R+R: Revisiting Static Feature-Based Android Malware Detection using Machine Learning
Md Tanvirul Alam, Dipkamal Bhusal, Nidhi Rastogi
TL;DR
This work targets reproducibility gaps in static-feature Android malware detection using ML. It rigorously evaluates six models on two datasets (Drebin, APIGraph) under offline and continuous active learning, with careful deduplication, hyperparameter tuning, and multi-seed reporting. The key finding is that well-tuned tree-based models like XGBoost often outperform neural nets once duplicates are removed, challenging assumptions about neural superiority in this domain. The authors provide an open-source benchmarking framework to promote transparent, reproducible security research and robust baselines for future malware-detection studies.
Abstract
Static feature-based Android malware detection using machine learning (ML) remains critical due to its scalability and efficiency.
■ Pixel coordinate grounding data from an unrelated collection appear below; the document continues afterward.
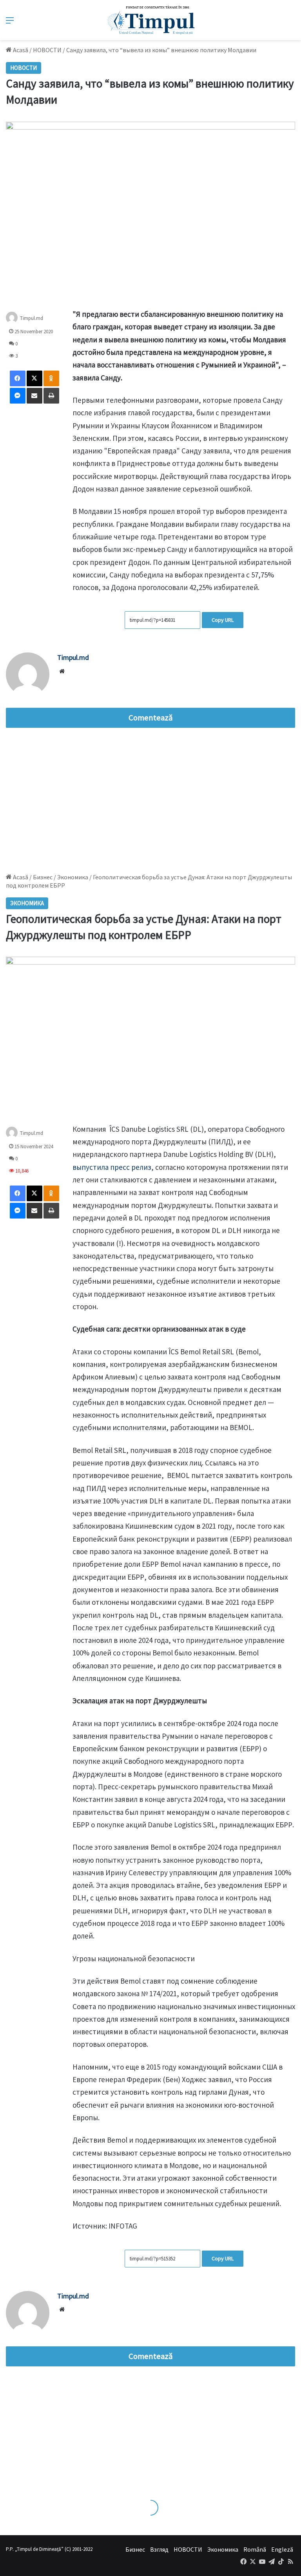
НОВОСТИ (47, 50)
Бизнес (135, 2549)
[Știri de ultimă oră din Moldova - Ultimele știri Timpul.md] (151, 20)
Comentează (150, 718)
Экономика (222, 2549)
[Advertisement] (150, 798)
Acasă (20, 50)
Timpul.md (31, 318)
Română (254, 2549)
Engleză (282, 2549)
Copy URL (223, 619)
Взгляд (159, 2549)
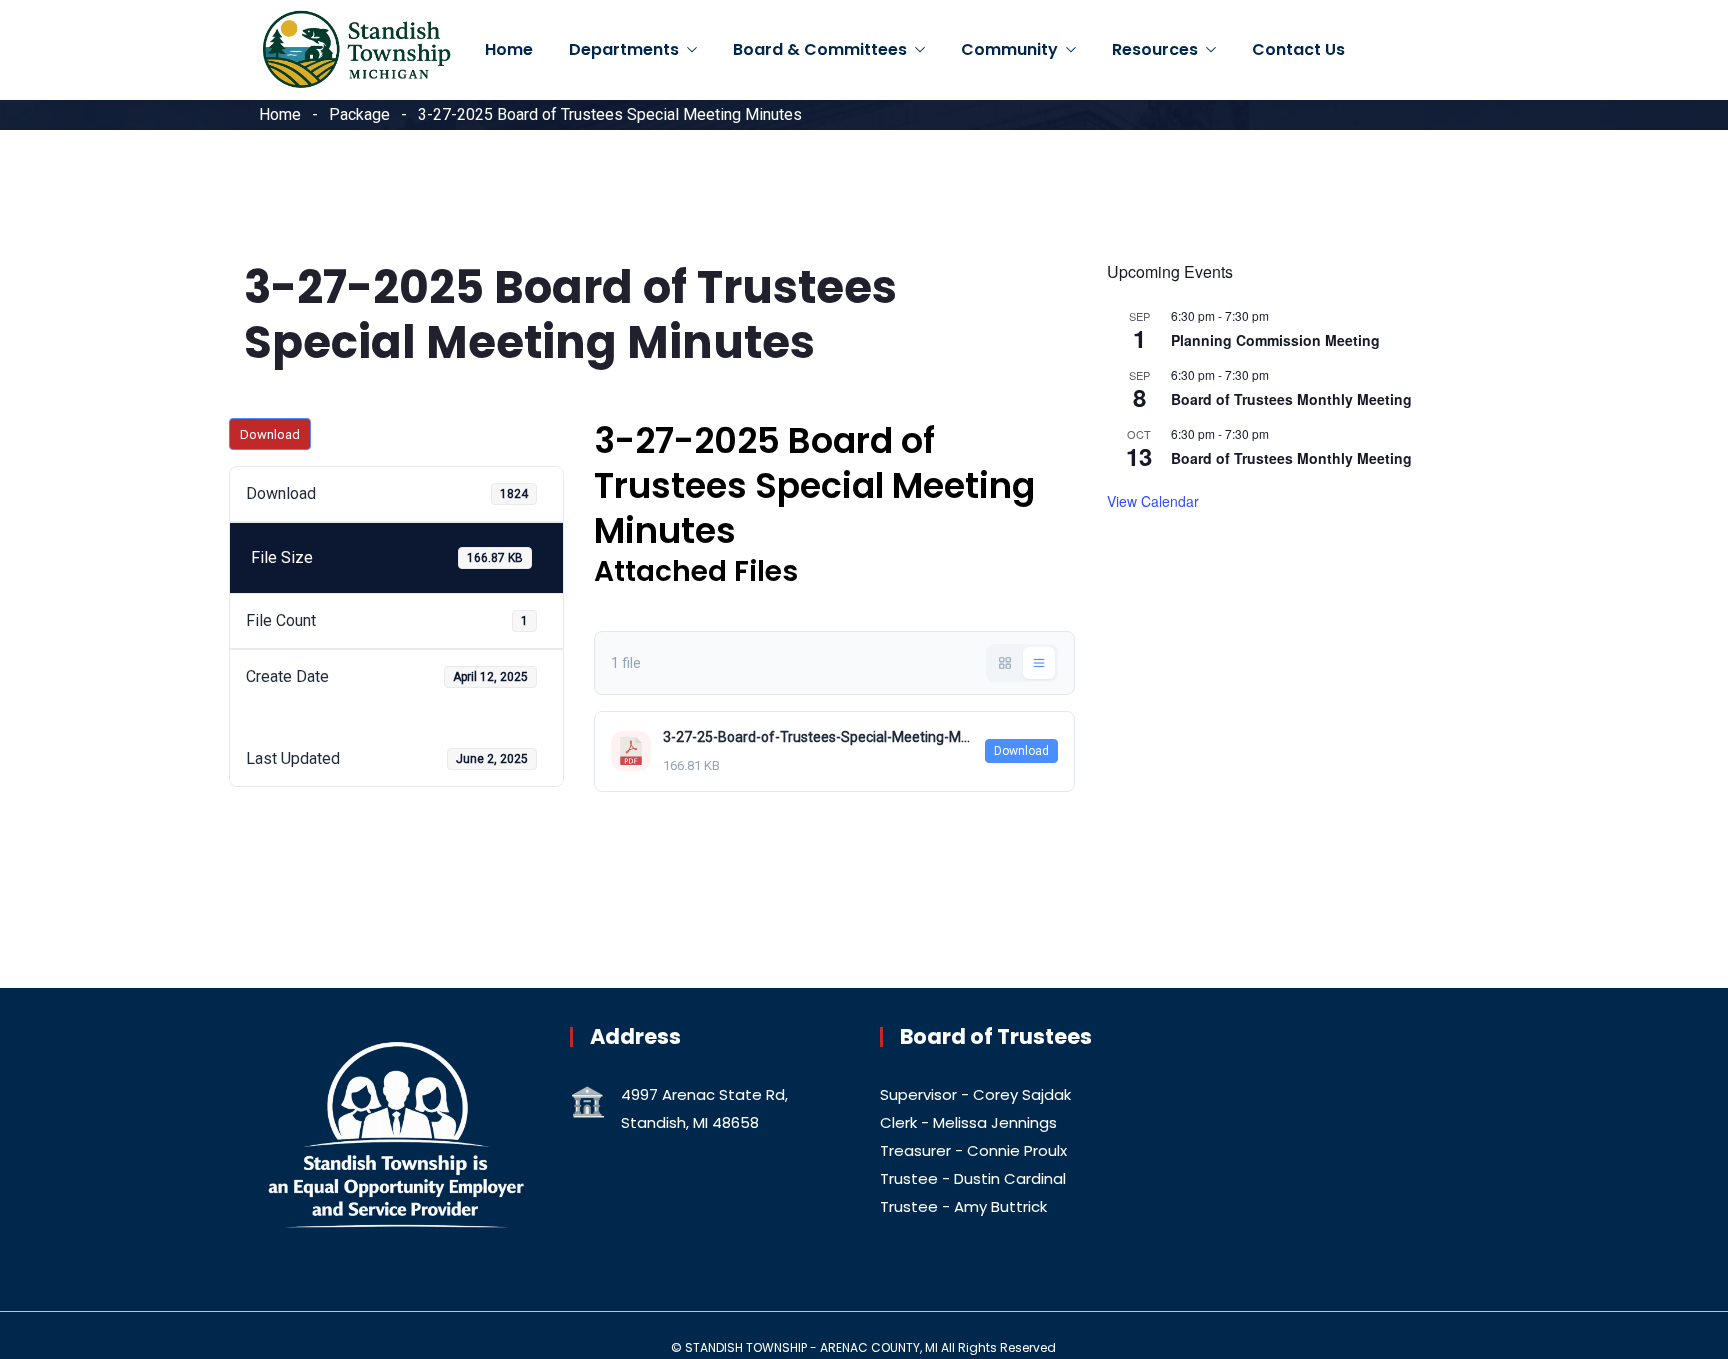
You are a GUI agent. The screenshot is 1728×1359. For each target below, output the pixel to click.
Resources (1155, 49)
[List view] (1039, 663)
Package (359, 114)
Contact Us (1298, 49)
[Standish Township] (357, 51)
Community (1009, 49)
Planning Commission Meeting (1275, 340)
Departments (624, 49)
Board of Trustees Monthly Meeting (1291, 399)
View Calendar (1153, 501)
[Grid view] (1005, 663)
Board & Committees (820, 49)
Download (270, 434)
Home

However, existing approaches often overlook security-critical reproducibility concerns, such as dataset duplication, inadequate hyperparameter tuning, and variance from random initialization. This can significantly compromise the practical effectiveness of these systems. In this paper, we systematically investigate these challenges by proposing a more rigorous methodology for model selection and evaluation. Using two widely used datasets, Drebin and APIGraph, we evaluate six ML models of varying complexity under both offline and continuous active learning settings. Our analysis demonstrates that, contrary to popular belief, well-tuned, simpler models, particularly tree-based methods like XGBoost, consistently outperform more complex neural networks, especially when duplicates are removed. To promote transparency and reproducibility, we open-source our codebase, which is extensible for integrating new models and datasets, facilitating reproducible security research.